From the Guidelines
Treatment of molluscum contagiosum should be focused on removing the lesions, especially in symptomatic patients, with options including incision and curettage, simple excision, excision and cautery, and cryotherapy. The approach to treating molluscum contagiosum depends on the severity and location of the lesions, as well as the patient's overall health status. According to the most recent guidelines 1, treatment is indicated in symptomatic patients to reduce the risk of recurrence and allow the host immunologic response to eliminate residual virus.
Key Considerations
- Molluscum lesions may spontaneously resolve, but they can also persist for months to years, highlighting the importance of treatment in symptomatic cases.
- In patients with multiple lesions, care should be taken to identify and treat nascent lesions to reduce the risk of recurrence.
- The conjunctivitis associated with molluscum contagiosum may require weeks to resolve after elimination of the lesion.
- Large and multiple molluscum lesions with relatively little conjunctival inflammation in adults may indicate an immunocompromised state, necessitating further evaluation.
Treatment Options
- Incision and curettage: an aggressive approach that can cause bleeding but is effective in removing lesions.
- Simple excision: a surgical approach to remove the lesions.
- Excision and cautery: a combination of surgical removal and cauterization to prevent recurrence.
- Cryotherapy: freezing the lesions with liquid nitrogen to destroy the virus-containing cells.
Additional Recommendations
- Follow-up is not usually necessary unless the conjunctivitis persists, indicating the need for further treatment or evaluation.
- Referral to a dermatologist may be necessary for examination of other suspicious lesions, especially in cases where the diagnosis is uncertain or the patient has a history of skin conditions.
From the FDA Drug Label
Imiquimod cream was evaluated in two randomized, vehicle-controlled, double-blind trials involving 702 pediatric subjects with molluscum contagiosum (MC) (470 exposed to imiquimod; median age 5 years, range 2-12 years). Subjects applied imiquimod cream or vehicle 3 times weekly for up to 16 weeks. Complete clearance (no MC lesions) was assessed at Week 18 In Study 1, the complete clearance rate was 24% (52/217) in the imiquimod cream group compared with 26% (28/106) in the vehicle group. In Study 2, the clearance rates were 24% (60/253) in the imiquimod cream group compared with 28% (35/126) in the vehicle group. These studies failed to demonstrate efficacy
The treatment of molluscum contagiosum with imiquimod cream is not recommended as the studies failed to demonstrate efficacy 2.
From the Research
Treatment Options for Molluscum Contagiosum
- The need for active treatment for molluscum contagiosum is controversial, but treatment is often indicated in cases of extensive disease, associated complications, or aesthetic complaints 3.

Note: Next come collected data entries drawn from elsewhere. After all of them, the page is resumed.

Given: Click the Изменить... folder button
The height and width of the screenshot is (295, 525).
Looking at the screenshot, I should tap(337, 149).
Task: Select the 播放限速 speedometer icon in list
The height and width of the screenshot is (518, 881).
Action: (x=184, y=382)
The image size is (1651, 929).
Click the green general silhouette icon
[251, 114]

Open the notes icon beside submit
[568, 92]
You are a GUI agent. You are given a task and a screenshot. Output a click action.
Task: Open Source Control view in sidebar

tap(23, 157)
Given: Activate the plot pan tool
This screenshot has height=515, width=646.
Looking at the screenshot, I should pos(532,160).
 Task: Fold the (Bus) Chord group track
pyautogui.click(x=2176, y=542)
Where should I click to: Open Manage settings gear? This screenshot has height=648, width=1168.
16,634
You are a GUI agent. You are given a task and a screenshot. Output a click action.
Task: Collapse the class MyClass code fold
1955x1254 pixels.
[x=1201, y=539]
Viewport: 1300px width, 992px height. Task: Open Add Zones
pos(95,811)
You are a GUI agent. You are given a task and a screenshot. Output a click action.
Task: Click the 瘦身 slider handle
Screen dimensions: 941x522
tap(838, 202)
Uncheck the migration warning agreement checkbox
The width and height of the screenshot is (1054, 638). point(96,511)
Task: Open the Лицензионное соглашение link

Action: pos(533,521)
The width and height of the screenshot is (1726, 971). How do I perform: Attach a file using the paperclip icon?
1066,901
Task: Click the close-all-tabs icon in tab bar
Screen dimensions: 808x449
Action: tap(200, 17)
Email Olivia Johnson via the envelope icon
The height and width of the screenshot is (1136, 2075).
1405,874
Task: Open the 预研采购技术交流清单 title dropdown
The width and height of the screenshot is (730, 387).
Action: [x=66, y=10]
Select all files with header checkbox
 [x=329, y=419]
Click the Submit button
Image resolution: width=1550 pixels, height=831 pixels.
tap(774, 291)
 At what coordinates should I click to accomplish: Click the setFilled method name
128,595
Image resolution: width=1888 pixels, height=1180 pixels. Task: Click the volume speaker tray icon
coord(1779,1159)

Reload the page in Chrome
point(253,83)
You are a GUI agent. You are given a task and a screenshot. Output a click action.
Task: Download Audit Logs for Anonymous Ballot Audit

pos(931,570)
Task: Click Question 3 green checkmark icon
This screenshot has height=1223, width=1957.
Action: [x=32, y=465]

- Treatment options include mechanical, chemical, immunomodulatory, and antiviral methods 3.
- Physician-administered and patient-administered therapies are available, with novel patient-administered treatment options allowing for administration in the privacy of a patient's home 4.
- The pulsed dye laser has been shown to be a safe and effective treatment for molluscum contagiosum, with benefits including prompt response, fewer treatments, and minimal morbidity 5.
- Cantharidin is a practical treatment option for molluscum contagiosum, with detailed information available on distribution sources, application, and caveats regarding its use 6.
- Other treatment methods available for molluscum contagiosum include potassium hydroxide, salicylic acid, hydrogen peroxide, retinoids, cryotherapy, curettage, and pulsed dye laser 7.
Considerations for Treatment
- The decision to treat molluscum contagiosum should be based on individual patient needs, with consideration given to factors such as symptom severity, cosmetic concerns, and risk of transmission 4.
- Treatment should be selected based on the patient's specific condition, with consideration given to the potential benefits and risks of each treatment option 7.
- Watchful waiting can often be an appropriate management strategy for molluscum contagiosum, particularly in cases where the disease is mild and self-limiting 6.